▶ **DIRECTIONS**
Write out every line of the records below as a numbered list, leaving out the blank lines.

## start MATERIAL SHOWN

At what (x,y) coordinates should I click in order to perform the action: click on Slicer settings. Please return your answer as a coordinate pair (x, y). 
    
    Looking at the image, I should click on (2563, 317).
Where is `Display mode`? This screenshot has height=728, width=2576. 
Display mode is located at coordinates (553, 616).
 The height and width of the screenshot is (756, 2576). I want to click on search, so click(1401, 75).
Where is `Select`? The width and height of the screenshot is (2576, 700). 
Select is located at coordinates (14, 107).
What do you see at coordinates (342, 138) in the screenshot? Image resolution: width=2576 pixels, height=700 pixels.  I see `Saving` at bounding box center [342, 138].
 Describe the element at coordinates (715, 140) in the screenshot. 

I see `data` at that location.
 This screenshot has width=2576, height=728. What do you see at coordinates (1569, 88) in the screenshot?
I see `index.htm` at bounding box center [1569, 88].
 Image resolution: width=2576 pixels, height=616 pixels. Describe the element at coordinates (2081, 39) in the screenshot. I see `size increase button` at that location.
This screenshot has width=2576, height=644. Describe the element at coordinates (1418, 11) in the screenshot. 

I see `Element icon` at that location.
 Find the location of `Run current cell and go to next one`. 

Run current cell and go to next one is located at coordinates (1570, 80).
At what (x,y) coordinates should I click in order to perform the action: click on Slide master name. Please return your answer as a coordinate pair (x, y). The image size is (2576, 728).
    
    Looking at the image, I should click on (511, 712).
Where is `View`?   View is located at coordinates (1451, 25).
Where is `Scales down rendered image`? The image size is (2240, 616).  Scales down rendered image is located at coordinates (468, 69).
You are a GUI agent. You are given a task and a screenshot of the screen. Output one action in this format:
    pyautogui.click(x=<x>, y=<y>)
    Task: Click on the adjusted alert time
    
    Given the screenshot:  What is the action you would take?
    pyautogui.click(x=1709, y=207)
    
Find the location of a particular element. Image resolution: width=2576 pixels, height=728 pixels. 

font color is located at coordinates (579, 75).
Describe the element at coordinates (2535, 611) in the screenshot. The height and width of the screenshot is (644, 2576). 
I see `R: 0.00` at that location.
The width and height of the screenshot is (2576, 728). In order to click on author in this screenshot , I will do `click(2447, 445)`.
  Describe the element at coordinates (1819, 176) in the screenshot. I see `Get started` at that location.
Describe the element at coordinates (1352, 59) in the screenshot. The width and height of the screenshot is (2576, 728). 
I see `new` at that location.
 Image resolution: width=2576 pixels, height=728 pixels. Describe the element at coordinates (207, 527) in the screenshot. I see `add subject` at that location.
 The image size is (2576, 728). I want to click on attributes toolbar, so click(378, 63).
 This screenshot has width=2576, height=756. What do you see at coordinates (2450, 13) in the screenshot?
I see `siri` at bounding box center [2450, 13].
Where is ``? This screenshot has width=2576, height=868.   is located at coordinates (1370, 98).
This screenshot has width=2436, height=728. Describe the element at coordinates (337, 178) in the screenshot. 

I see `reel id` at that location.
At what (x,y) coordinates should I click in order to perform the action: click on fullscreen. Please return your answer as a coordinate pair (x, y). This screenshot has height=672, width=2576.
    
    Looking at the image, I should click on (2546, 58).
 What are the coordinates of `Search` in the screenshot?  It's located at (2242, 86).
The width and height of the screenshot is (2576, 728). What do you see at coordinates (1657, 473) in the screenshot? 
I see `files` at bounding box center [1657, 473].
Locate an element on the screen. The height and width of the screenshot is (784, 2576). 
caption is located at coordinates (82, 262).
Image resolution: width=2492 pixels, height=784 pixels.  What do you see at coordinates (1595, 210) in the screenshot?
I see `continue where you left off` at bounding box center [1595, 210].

## end MATERIAL SHOWN

▶ **THE RESPONSE**
1. At what (x,y) coordinates should I click in order to perform the action: click on Slicer settings. Please return your answer as a coordinate pair (x, y). 
2.     Looking at the image, I should click on (2563, 317).
3. Where is `Display mode`? This screenshot has height=728, width=2576. 
4. Display mode is located at coordinates (553, 616).
5.  The height and width of the screenshot is (756, 2576). I want to click on search, so click(1401, 75).
6. Where is `Select`? The width and height of the screenshot is (2576, 700). 
7. Select is located at coordinates (14, 107).
8. What do you see at coordinates (342, 138) in the screenshot? Image resolution: width=2576 pixels, height=700 pixels.  I see `Saving` at bounding box center [342, 138].
9.  Describe the element at coordinates (715, 140) in the screenshot. 
10. I see `data` at that location.
11.  This screenshot has width=2576, height=728. What do you see at coordinates (1569, 88) in the screenshot?
12. I see `index.htm` at bounding box center [1569, 88].
13.  Image resolution: width=2576 pixels, height=616 pixels. Describe the element at coordinates (2081, 39) in the screenshot. I see `size increase button` at that location.
14. This screenshot has width=2576, height=644. Describe the element at coordinates (1418, 11) in the screenshot. 
15. I see `Element icon` at that location.
16.  Find the location of `Run current cell and go to next one`. 
17. Run current cell and go to next one is located at coordinates (1570, 80).
18. At what (x,y) coordinates should I click in order to perform the action: click on Slide master name. Please return your answer as a coordinate pair (x, y). The image size is (2576, 728).
19.     Looking at the image, I should click on (511, 712).
20. Where is `View`?   View is located at coordinates (1451, 25).
21. Where is `Scales down rendered image`? The image size is (2240, 616).  Scales down rendered image is located at coordinates (468, 69).
22. You are a GUI agent. You are given a task and a screenshot of the screen. Output one action in this format:
23.     pyautogui.click(x=<x>, y=<y>)
24.     Task: Click on the adjusted alert time
25.     Given the screenshot:  What is the action you would take?
26.     pyautogui.click(x=1709, y=207)
27. Find the location of a particular element. Image resolution: width=2576 pixels, height=728 pixels. 
28. font color is located at coordinates (579, 75).
29. Describe the element at coordinates (2535, 611) in the screenshot. The height and width of the screenshot is (644, 2576). 
30. I see `R: 0.00` at that location.
31. The width and height of the screenshot is (2576, 728). In order to click on author in this screenshot , I will do `click(2447, 445)`.
32.   Describe the element at coordinates (1819, 176) in the screenshot. I see `Get started` at that location.
33. Describe the element at coordinates (1352, 59) in the screenshot. The width and height of the screenshot is (2576, 728). 
34. I see `new` at that location.
35.  Image resolution: width=2576 pixels, height=728 pixels. Describe the element at coordinates (207, 527) in the screenshot. I see `add subject` at that location.
36.  The image size is (2576, 728). I want to click on attributes toolbar, so click(378, 63).
37.  This screenshot has width=2576, height=756. What do you see at coordinates (2450, 13) in the screenshot?
38. I see `siri` at bounding box center [2450, 13].
39. Where is ``? This screenshot has width=2576, height=868.   is located at coordinates (1370, 98).
40. This screenshot has width=2436, height=728. Describe the element at coordinates (337, 178) in the screenshot. 
41. I see `reel id` at that location.
42. At what (x,y) coordinates should I click in order to perform the action: click on fullscreen. Please return your answer as a coordinate pair (x, y). This screenshot has height=672, width=2576.
43.     Looking at the image, I should click on (2546, 58).
44.  What are the coordinates of `Search` in the screenshot?  It's located at (2242, 86).
45. The width and height of the screenshot is (2576, 728). What do you see at coordinates (1657, 473) in the screenshot? 
46. I see `files` at bounding box center [1657, 473].
47. Locate an element on the screen. The height and width of the screenshot is (784, 2576). 
48. caption is located at coordinates (82, 262).
49. Image resolution: width=2492 pixels, height=784 pixels.  What do you see at coordinates (1595, 210) in the screenshot?
50. I see `continue where you left off` at bounding box center [1595, 210].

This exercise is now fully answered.